HERE’s annual winter performance festival, now in its fourteenth year, highlights cutting-edge works-in-progress from a wide-ranging group of artists who are either current or former participants in the HERE Artist Residency Program (HARP), which commissions hybrid presentations in order “to not only grow innovative artistic work, but also [to] give artists the awareness and skills — in areas such as audience relations, budgeting, grantwriting, and touring — they need to continue to grow their careers.” This year features a dozen multidisciplinary workshop performances, beginning March 4-5 with sound designer Christina Campanella and composer Jim Dawson’s Lighthouse 40° N, 73° W, a continuous geographic audio installation in which the audience listens in on headphones to a twenty-five-minute loop, and Sara and Reid Farrington’s CasablancaBox, in which the husband-and-wife duo combine live actors and film clips that go behind the scenes of the making of the 1942 movie; Farrington has previously reimagined such films as The Passion of Joan of Arc, Rope, and multiple versions of A Christmas Carol in his unique, mesmerizing style. On March 6-7 at 7:00, Paul Pinto’s Thomas Paine in Violence explores the American patriot during the last days of his life and the start of his afterlife, with music performed by vocalist Joan La Barbara and the ensemble Ne(x)tworks. On March 7-8 at 8:30, Sean Donovan and Sebastián Calderón Bentin turn to Alain Renais’s Last Year at Marienbad and Luis Buñuel’s The Exterminating Angel for Abbadon, in which a social gathering delves into the nature of class structure; Abbadon is on a shared bill with Amanda Szeglowski/cakeface’s Stairway to Stardom, a piece of dance theater that takes its inspiration from the public access amateur talent television show of the same name.

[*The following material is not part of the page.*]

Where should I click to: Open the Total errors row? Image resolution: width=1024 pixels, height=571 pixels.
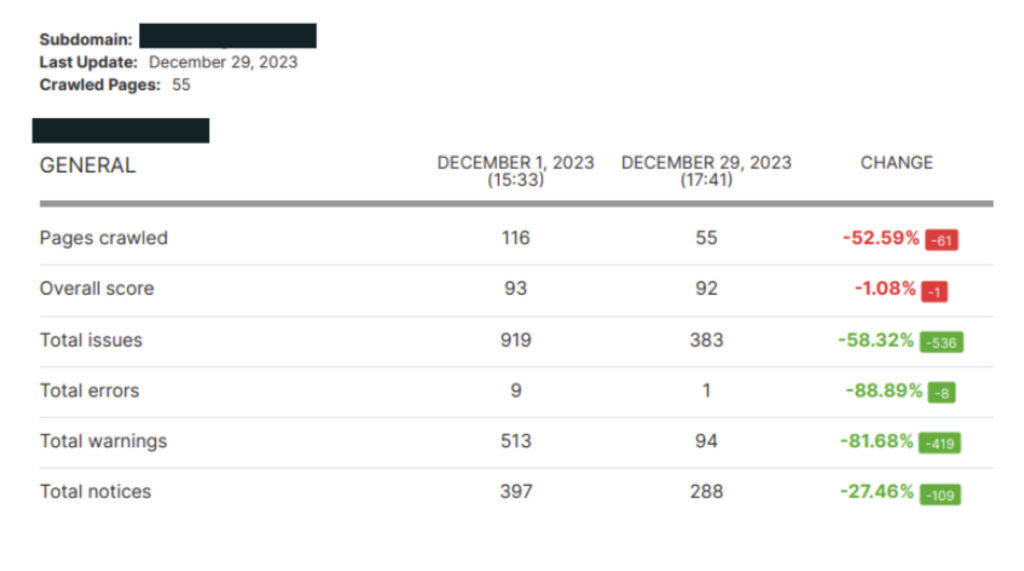[x=89, y=391]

Hai-Ting Chinn’s SCIENCE FAIR takes viewers on a multimedia operatic journey (photo by Benjamin Heller)

Hai-Ting Chinn’s SCIENCE FAIR takes viewers on a multimedia operatic journey (photo by Benjamin Heller)

On March 9-10, you can see a double feature of Hai-Ting Chinn’s multimedia opera, Science Fair, with music by Matthew Schickele and live piano by Erika Switzer, and The Emperor and the Queen’s Parisian Weekend, with music by Kamala Sankaram and a libretto by Pete McCabe, directed by HERE cofounder Tim Maner. March 10-11 pairs Matt Marks and Paul Peers’s Mata Hari, an opera-theater piece about the last days of the renowned WWI spy, with Nick Brooke’s Psychic Driving, which immerses the audience in surveillance and CIA brainwashing. From March 12 to 14, Jessica Scott’s Ship of Fools uses music, puppets, and movement to examine particular women throughout history while looking at who is in control of the future; it’s on a shared bill with Robin Frohardt’s Fitzcardboardaldo, a cinematic cardboard tribute to Werner Herzog’s Fitzcarraldo, along with The Corrugation of Dreams, an homage to Les Blank’s Burden of Dreams, about the making of the Herzog film. CULTUREMART concludes March 13-14 with HERE artistic director Kristin Marting and Robert Lyons’s Idiot, an exploration of Dostoevsky protagonist Prince Myshkin using text, video, and dance. The festival also includes a trio of post-performance talks, “Continue the Conversation,” with “Soundscapes” on March 6 after the 7:00 Lighthouse show, “Variants of Video Integration” on March 8 following the 8:30 show, and “Playing with Operatic Form” on March 10 after the 8:30 show. Tickets for all productions are $15 except for Lighthouse 40° N, 73° W, for which admission is $5; a $60 OFF-OFFten Club membership allows you to see all shows for $5 each and also comes with four tickets to be used anytime during the season in addition to four glasses of wine from the café.

TRADE PRACTICES

(photo by Carl Skutsch)

Site-specific HERE production on Governors Island puts the audience in the middle of the action (photo by Carl Skutsch)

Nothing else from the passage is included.